Computer prices have dropped tremendously. Why, the
computing power you can get in an el-cheapo today would have meant buying a
mainframe computer a couple of decades ago. Then, you’d probably have to hire
your own programmer to do what the average home computer can do today. Not only
are you getting more for your buck, but you’re having to use less bucks to do
it.
While computer prices have dropped, software hasn’t. A software
update today, to upgrade your favorite program to version 18.3 costs as much as
it did when you upgraded it to version 2.1, oh so many years ago. That’s a bit
if a win though, considering that everything else has gone up.

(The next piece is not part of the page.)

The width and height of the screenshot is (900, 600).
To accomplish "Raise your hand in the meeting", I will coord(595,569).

The software manufacturers have obviously learned a lesson
from Henry Ford and his corporate cousins. That is, they’ve learned the lesson
of the model year upgrade. By upgrading their software, they can make sure that
most everyone has to buy their product over and over again. It’s pretty sneaky,
if you ask me. I mean isn’t a word processing program a word processing
program? What is there to upgrade?
But, if you don’t upgrade, then your software won’t work on
your new computer, which of course has a new operating system. Since the old
software and the new operating system don’t speak the same language, the
software crashes and you can’t do anything. Of course, I really think that they
could talk to each other, at least in development, until the programmers added
an intentional glitch to keep them from talking to one another. That’s something
else they learned from the auto makers, it’s called planned obsolescence.

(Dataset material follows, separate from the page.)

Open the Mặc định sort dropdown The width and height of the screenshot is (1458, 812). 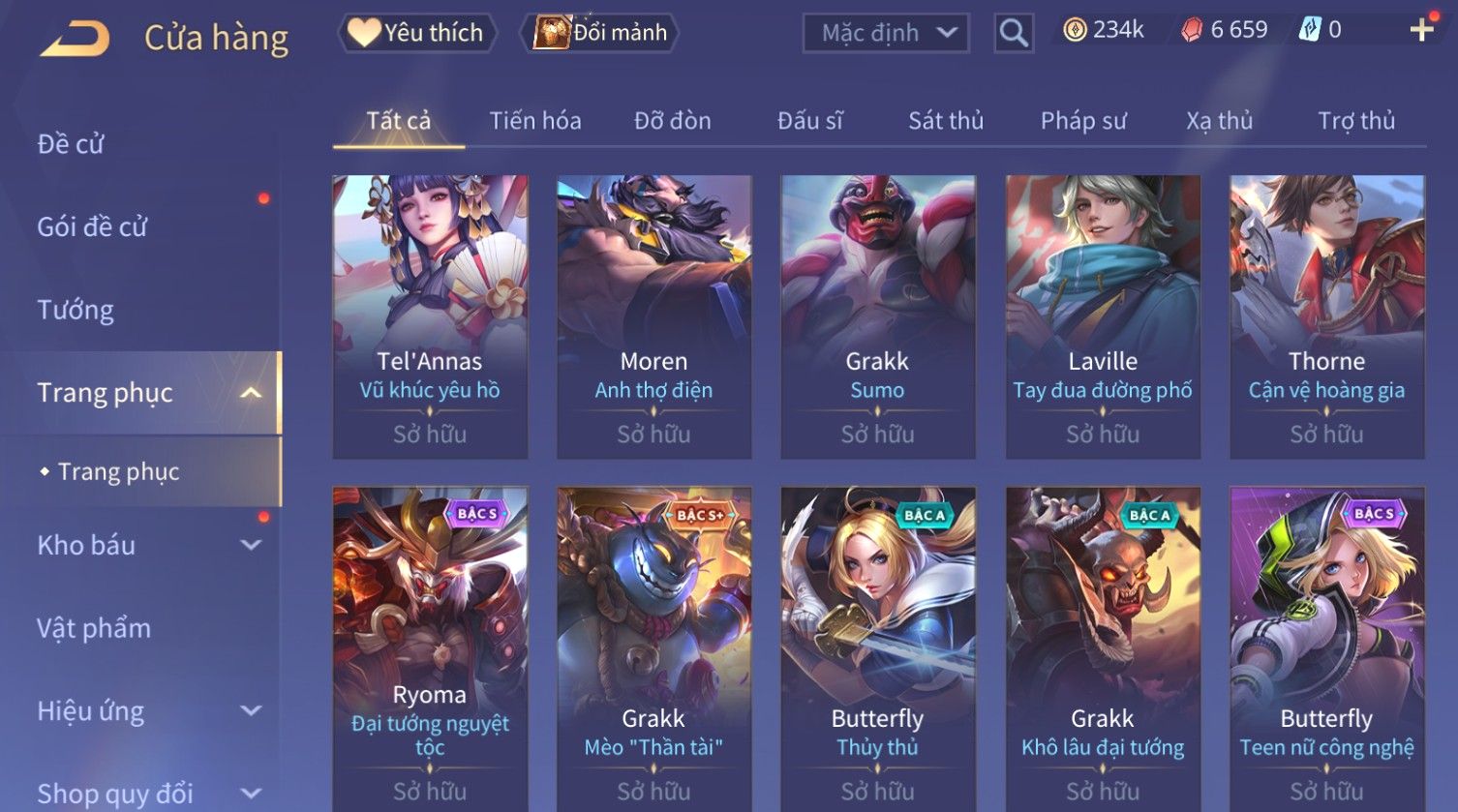[x=887, y=33]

Planned obsolescence shows its ugly head in another manner
as well. Every once in a while, one of these great software houses makes a
change to their file format. Now, all the files you have carefully preserved
for the last umpteen years are no longer valid. Your new program doesn’t want
to read the old files, and of course you don’t have the old program anymore, because
it’s been replaced by the new one. Oops!
Yeah, well, they usually create a patch for that, which
allows your new version to read the old version’s files, but that doesn’t
guarantee that it’ll read them correctly. It could just as easily turn the file
upside down and backwards, flatten the layers, take out the attributes and change
the language to Kurdish.
Thanks, software houses, for making our lives so
interesting. Truly, the cost of the new computer was nothing, compared to the cost
of all your updates.
Oh, and just because you bought the update, doesn’t mean
that you’re out of the woods. The next bigger and better version is right
around the corner. In fact, it might come out at any moment; say, as soon as
you install the new one you bought.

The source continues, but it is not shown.